* Given passage *
Thus, it is essential to raise
America’s marriage rate and reduce our unwed birth rate. What’s
required is what I call “Cohabitation Reform.” The National
Center for Health Statistics reports that since 2001 more than half of
all unwed births are to couples who are living together.[i]
My wife and I wrote a book on this subject, Living Together:
Myths, Risks and Answers.[ii]
The most prevalent myth is that it is a good idea to test
compatibility by cohabiting. Seems reasonable, but such a step has
profound consequences. Premarital couples cannot practice
permanence. St. Paul wrote to the Corinthians “Flee fornication.
All other sins a man commits are outside his body, but he who sins
sexually sins against his own body. Do you not know that your body is a
temple of the Holy Spirit, who is in you…You are not your own; you were
bought with a price. Therefore honor God with your body” (I Cor.
6:18-20). St. Paul also wrote to the Thessalonians, “Test everything.
Hold onto the good. Avoid every kind of evil.” Another myth, believed
by many women, is that cohabitation is a step toward marriage. But many
men cohabit to avoid a commitment to marriage. They want
the sex, companionship and shared rent – but no commitment.
contends that cohabitation is evil. That can be proven
In 2011, according to
Census. there were 7.6 million cohabiting couples, Clergy report that
two-thirds of marrying couples are cohabiting. That means there were
1.5 million cohabiting couples who married. However, what happened to
the other 6.1 million? They experienced what we call “premarital
divorce,” that is so painful that tens of millions
never do marry! In 1970 there were 21 million never-married Americans,
but 63 million in 2010. That’s a tripling at a time when the population
grew only about 50%. Soaring cohabitation is what lies behind
the plunge of married adults from 72% to 51%.
2. Those who marry after living together
are 61% more likely to divorce than those who remained apart before the
wedding, according to a Penn State study by Dr. Paul Amato.[iii]
A more recent report suggests that half of couples who cohabited will
divorce. Even so, nearly 90% of couples who cohabit will break up
before the wedding or afterward. A nine out of ten failure rate
is evil. This is secular evidence of the wisdom of Scripture.
Marriage, Not Cohabitation
A recent report by
the Institute for American Values, “Why Marriage Matters,”
reports that the rise of cohabitation “is the largest unrecognized
threat to the quality and stability of children’s family lives.”[iv]
Some 42% of American children will live in a cohabiting household and
“are markedly more likely to be physically, sexually and emotionally
abused than children in both intact, married families and single parent
families.” However, the report does not suggest a remedy. I propose a
strategy to increase the marriage rate and reverse the 41% unwed
birth rate. How? Replace state subsidies of cohabitation with
subsidies for marriage. Millions of single mothers receive
welfare, Medicaid, food stamps and other subsidies on the assumption
they are bringing up children alone. Most, however, are cohabiting and
have the benefit of their partner’s income, as if they were married.

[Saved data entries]
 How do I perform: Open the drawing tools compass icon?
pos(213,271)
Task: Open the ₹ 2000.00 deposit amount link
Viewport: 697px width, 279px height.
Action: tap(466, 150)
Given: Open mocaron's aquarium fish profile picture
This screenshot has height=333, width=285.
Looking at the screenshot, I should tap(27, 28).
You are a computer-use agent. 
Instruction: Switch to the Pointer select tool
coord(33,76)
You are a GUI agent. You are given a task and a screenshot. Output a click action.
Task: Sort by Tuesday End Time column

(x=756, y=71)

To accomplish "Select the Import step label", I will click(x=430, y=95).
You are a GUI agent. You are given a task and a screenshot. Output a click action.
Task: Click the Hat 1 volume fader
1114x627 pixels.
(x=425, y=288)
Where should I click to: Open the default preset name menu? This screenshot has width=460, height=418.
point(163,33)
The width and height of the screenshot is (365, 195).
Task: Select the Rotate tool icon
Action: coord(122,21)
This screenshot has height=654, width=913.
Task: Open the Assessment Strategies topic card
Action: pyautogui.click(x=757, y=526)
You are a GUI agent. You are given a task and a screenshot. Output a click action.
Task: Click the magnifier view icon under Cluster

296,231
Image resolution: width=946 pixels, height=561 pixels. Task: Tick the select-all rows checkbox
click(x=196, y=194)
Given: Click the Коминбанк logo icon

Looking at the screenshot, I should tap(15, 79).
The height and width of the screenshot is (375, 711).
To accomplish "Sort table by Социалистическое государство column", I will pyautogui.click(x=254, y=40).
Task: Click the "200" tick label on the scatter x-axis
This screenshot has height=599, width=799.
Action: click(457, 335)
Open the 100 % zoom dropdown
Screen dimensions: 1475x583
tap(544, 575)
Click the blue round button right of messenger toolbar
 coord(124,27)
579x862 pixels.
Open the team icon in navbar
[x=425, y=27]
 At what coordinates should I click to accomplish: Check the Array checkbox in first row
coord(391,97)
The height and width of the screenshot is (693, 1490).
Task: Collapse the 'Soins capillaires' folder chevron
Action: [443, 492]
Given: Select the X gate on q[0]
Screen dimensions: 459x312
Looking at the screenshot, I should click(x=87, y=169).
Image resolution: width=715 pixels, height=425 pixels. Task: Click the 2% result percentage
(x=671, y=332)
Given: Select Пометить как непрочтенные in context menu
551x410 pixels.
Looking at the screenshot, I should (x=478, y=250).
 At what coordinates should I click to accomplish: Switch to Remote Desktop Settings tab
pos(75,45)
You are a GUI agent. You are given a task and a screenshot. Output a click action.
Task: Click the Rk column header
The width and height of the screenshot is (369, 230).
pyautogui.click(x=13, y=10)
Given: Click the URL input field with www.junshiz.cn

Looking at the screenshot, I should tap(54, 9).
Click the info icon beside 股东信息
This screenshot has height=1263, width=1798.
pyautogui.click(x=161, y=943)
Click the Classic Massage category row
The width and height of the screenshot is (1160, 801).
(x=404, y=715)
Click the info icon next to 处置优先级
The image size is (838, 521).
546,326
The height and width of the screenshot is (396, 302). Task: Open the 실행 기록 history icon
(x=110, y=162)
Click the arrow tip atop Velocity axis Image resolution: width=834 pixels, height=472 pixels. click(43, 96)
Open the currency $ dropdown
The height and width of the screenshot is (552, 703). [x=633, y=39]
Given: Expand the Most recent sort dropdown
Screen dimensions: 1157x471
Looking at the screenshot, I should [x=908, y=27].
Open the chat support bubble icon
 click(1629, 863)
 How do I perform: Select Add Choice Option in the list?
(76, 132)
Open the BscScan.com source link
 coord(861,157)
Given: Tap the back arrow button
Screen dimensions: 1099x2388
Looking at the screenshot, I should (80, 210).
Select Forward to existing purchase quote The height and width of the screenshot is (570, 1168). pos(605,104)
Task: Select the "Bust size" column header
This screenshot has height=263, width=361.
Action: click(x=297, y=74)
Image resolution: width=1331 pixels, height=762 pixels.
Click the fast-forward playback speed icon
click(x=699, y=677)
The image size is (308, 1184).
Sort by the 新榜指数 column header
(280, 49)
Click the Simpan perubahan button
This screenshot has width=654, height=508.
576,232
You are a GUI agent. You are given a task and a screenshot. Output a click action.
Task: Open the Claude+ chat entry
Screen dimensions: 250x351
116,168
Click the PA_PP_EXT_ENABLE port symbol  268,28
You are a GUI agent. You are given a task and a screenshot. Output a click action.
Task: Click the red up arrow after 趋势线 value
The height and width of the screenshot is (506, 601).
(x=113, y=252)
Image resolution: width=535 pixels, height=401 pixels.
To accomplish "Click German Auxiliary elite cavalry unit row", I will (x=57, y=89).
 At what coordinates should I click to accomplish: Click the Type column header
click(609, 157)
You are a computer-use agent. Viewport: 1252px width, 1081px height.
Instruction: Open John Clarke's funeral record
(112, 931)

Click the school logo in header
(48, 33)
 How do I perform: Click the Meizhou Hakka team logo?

* Aim of the exercise *
In the passage on cohabitation, how much more likely to divorce are couples who lived together before marrying, according to the Penn State study?

* Answer below *
They are 61% more likely to divorce than couples who remained apart before the wedding.